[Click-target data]
• • • •

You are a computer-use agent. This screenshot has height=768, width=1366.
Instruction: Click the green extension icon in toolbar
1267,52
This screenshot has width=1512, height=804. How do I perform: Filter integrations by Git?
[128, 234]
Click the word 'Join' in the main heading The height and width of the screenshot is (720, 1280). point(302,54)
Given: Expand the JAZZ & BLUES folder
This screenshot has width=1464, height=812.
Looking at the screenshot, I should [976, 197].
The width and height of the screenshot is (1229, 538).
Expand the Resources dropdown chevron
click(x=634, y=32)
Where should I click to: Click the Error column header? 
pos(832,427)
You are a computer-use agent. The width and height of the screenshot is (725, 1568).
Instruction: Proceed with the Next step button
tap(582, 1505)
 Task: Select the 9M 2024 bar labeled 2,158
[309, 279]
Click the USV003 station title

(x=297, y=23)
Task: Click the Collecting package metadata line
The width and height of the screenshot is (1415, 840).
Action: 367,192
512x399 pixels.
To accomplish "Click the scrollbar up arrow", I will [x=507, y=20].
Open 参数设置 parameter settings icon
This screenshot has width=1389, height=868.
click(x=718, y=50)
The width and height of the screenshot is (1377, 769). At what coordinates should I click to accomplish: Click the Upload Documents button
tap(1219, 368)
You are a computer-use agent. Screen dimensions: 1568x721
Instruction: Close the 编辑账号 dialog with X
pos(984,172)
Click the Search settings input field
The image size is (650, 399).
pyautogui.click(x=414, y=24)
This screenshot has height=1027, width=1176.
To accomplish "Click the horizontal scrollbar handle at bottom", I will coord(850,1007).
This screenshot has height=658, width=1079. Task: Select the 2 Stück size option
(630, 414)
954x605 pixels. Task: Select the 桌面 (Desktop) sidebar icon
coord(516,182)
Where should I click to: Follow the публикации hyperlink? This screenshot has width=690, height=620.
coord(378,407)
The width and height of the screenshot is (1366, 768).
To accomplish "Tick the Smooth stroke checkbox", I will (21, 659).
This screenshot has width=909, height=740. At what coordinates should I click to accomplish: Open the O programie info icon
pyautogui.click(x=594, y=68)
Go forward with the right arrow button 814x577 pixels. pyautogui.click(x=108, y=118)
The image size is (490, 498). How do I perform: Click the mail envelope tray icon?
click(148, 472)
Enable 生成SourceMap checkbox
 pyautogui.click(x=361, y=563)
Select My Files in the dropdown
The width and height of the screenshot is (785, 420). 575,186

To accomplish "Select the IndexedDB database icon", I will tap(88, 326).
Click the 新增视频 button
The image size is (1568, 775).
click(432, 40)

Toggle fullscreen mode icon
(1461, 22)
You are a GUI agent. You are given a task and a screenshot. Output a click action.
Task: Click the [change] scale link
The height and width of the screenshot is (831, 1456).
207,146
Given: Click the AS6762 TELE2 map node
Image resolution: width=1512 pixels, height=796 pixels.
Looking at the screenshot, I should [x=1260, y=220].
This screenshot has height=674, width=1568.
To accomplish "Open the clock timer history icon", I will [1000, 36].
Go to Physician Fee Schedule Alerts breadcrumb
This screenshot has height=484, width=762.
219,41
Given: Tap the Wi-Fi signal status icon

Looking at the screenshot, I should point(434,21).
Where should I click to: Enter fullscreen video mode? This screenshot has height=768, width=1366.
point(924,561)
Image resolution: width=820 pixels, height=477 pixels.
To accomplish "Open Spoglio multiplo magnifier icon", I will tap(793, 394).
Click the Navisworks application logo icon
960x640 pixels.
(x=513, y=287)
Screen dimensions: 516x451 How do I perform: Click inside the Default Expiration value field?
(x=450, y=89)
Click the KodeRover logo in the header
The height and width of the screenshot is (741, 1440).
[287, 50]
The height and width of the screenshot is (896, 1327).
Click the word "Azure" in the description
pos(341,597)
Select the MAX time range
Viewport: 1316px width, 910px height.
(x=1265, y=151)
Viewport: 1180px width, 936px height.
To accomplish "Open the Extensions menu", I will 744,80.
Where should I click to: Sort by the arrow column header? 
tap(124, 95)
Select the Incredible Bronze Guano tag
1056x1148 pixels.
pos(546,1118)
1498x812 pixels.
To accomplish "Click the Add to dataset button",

• • • •

Problem details - Revise the records above so that every "computer-use agent" becomes "desktop automation agent", leaving everything else untouched.

Task answer -
You are a desktop automation agent. This screenshot has height=768, width=1366.
Instruction: Click the green extension icon in toolbar
1267,52
This screenshot has width=1512, height=804. How do I perform: Filter integrations by Git?
[128, 234]
Click the word 'Join' in the main heading The height and width of the screenshot is (720, 1280). point(302,54)
Given: Expand the JAZZ & BLUES folder
This screenshot has width=1464, height=812.
Looking at the screenshot, I should [976, 197].
The width and height of the screenshot is (1229, 538).
Expand the Resources dropdown chevron
click(x=634, y=32)
Where should I click to: Click the Error column header? 
pos(832,427)
You are a desktop automation agent. The width and height of the screenshot is (725, 1568).
Instruction: Proceed with the Next step button
tap(582, 1505)
 Task: Select the 9M 2024 bar labeled 2,158
[309, 279]
Click the USV003 station title

(x=297, y=23)
Task: Click the Collecting package metadata line
The width and height of the screenshot is (1415, 840).
Action: 367,192
512x399 pixels.
To accomplish "Click the scrollbar up arrow", I will [x=507, y=20].
Open 参数设置 parameter settings icon
This screenshot has width=1389, height=868.
click(x=718, y=50)
The width and height of the screenshot is (1377, 769). At what coordinates should I click to accomplish: Click the Upload Documents button
tap(1219, 368)
You are a desktop automation agent. Screen dimensions: 1568x721
Instruction: Close the 编辑账号 dialog with X
pos(984,172)
Click the Search settings input field
The image size is (650, 399).
pyautogui.click(x=414, y=24)
This screenshot has height=1027, width=1176.
To accomplish "Click the horizontal scrollbar handle at bottom", I will coord(850,1007).
This screenshot has height=658, width=1079. Task: Select the 2 Stück size option
(630, 414)
954x605 pixels. Task: Select the 桌面 (Desktop) sidebar icon
coord(516,182)
Where should I click to: Follow the публикации hyperlink? This screenshot has width=690, height=620.
coord(378,407)
The width and height of the screenshot is (1366, 768).
To accomplish "Tick the Smooth stroke checkbox", I will (21, 659).
This screenshot has width=909, height=740. At what coordinates should I click to accomplish: Open the O programie info icon
pyautogui.click(x=594, y=68)
Go forward with the right arrow button 814x577 pixels. pyautogui.click(x=108, y=118)
The image size is (490, 498). How do I perform: Click the mail envelope tray icon?
click(148, 472)
Enable 生成SourceMap checkbox
 pyautogui.click(x=361, y=563)
Select My Files in the dropdown
The width and height of the screenshot is (785, 420). 575,186

To accomplish "Select the IndexedDB database icon", I will tap(88, 326).
Click the 新增视频 button
The image size is (1568, 775).
click(432, 40)

Toggle fullscreen mode icon
(1461, 22)
You are a GUI agent. You are given a task and a screenshot. Output a click action.
Task: Click the [change] scale link
The height and width of the screenshot is (831, 1456).
207,146
Given: Click the AS6762 TELE2 map node
Image resolution: width=1512 pixels, height=796 pixels.
Looking at the screenshot, I should [x=1260, y=220].
This screenshot has height=674, width=1568.
To accomplish "Open the clock timer history icon", I will [1000, 36].
Go to Physician Fee Schedule Alerts breadcrumb
This screenshot has height=484, width=762.
219,41
Given: Tap the Wi-Fi signal status icon

Looking at the screenshot, I should point(434,21).
Where should I click to: Enter fullscreen video mode? This screenshot has height=768, width=1366.
point(924,561)
Image resolution: width=820 pixels, height=477 pixels.
To accomplish "Open Spoglio multiplo magnifier icon", I will tap(793, 394).
Click the Navisworks application logo icon
960x640 pixels.
(x=513, y=287)
Screen dimensions: 516x451 How do I perform: Click inside the Default Expiration value field?
(x=450, y=89)
Click the KodeRover logo in the header
The height and width of the screenshot is (741, 1440).
[287, 50]
The height and width of the screenshot is (896, 1327).
Click the word "Azure" in the description
pos(341,597)
Select the MAX time range
Viewport: 1316px width, 910px height.
(x=1265, y=151)
Viewport: 1180px width, 936px height.
To accomplish "Open the Extensions menu", I will 744,80.
Where should I click to: Sort by the arrow column header? 
tap(124, 95)
Select the Incredible Bronze Guano tag
1056x1148 pixels.
pos(546,1118)
1498x812 pixels.
To accomplish "Click the Add to dataset button",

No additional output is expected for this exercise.